The author suggests that Contextual Embeddings, which provide varying representations based on context, are superior to fixed embeddings for understanding nuances in language.
OpenAI's Word Embedding Model, specifically the text-embedding-ada-002 model, is highlighted for its effectiveness in generating high-quality embeddings.
The use of Azure OpenAI Service (AOAI) is recommended for its access to OpenAI's advanced models, although availability is currently limited to specific regions.
The author advocates for pre-computing and storing recommendation scores in a No-SQL database like Azure Cosmos DB for efficient retrieval and serving via an API.
Despite the advantages, the author acknowledges limitations of Content-Based Filtering, including potential issues with novelty, diversity, and content accuracy or inconsistency.

Using Word Embedding Model to Generate Relevant and Engaging Product Recommendations

Recently, some people asked me interesting questions about leveraging the Large Language Model (LLM) to create a recommendation system. It is a good and valuable idea as we all know LLM can understand the semantic meaning of the product from the description. And based on the semantic meaning to create the list of relevant products. Such a model is applicable in various sectors, retail for sure, banking, insurance, health care, or any situation that needs a recommendation.

Word Embedding Model and LLM are not the same but are tightly coupled. Word Embedding Model is a way of representing words as numerical vectors that capture their semantic and syntactic properties. LLM is a way of estimating the probability of words or sentences given their context, using Word Embeddings as inputs.
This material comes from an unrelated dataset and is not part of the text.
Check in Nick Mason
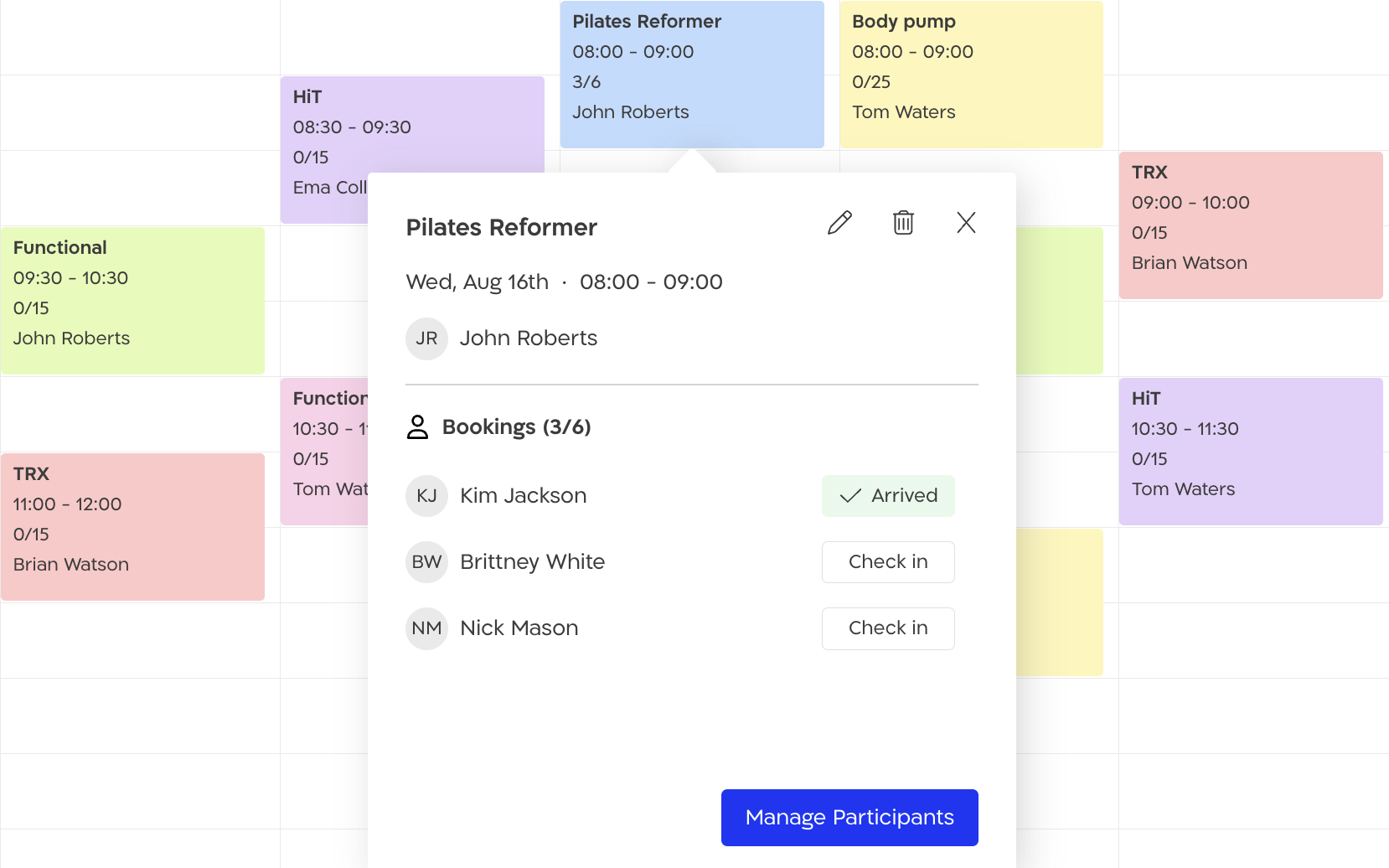Screen dimensions: 1389x868 [x=887, y=628]
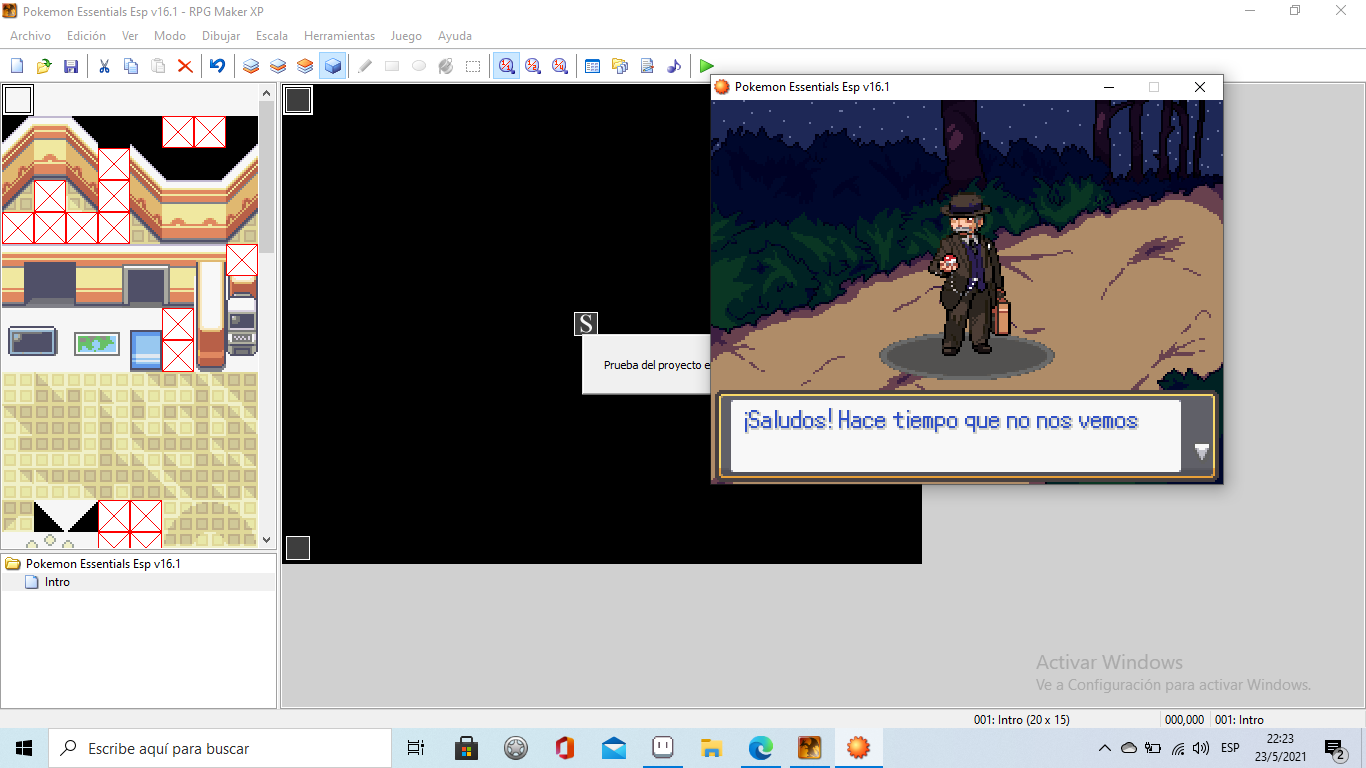Open the Database from the toolbar
Viewport: 1366px width, 768px height.
pyautogui.click(x=592, y=66)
You can think of Word Embedding Model as a building block for LLM, which can perform more complex tasks such as Natural Language Understanding and Generation.

The model architecture of the Transformer from the original paper by Google researchers contribution in 2017. That is the foundation of all we know well as GPT, a Generative Pretrained Transformer.

Per my previous story about Market Basket Analysis (MBA), there are various approaches to achieving different objectives in the world of Recommendation Systems, such as Content-Based Filtering.

Content-Based Filtering uses the characteristics of a particular item to recommend other similar items, based on the user’s previous actions or explicit feedback. For instance, when we watch comedy movies on Netflix, the system will suggest other comedy movies. Content-Based Filtering relies on information about the item and the user’s preferences. This method is most useful when data is available about an item (like its name and description), but not necessarily about the user.

You should start to understand why the Word Embedding Model is a perfect match to build a Content-Based Filtering recommendation system, as it can capture the item’s semantic and syntactic means.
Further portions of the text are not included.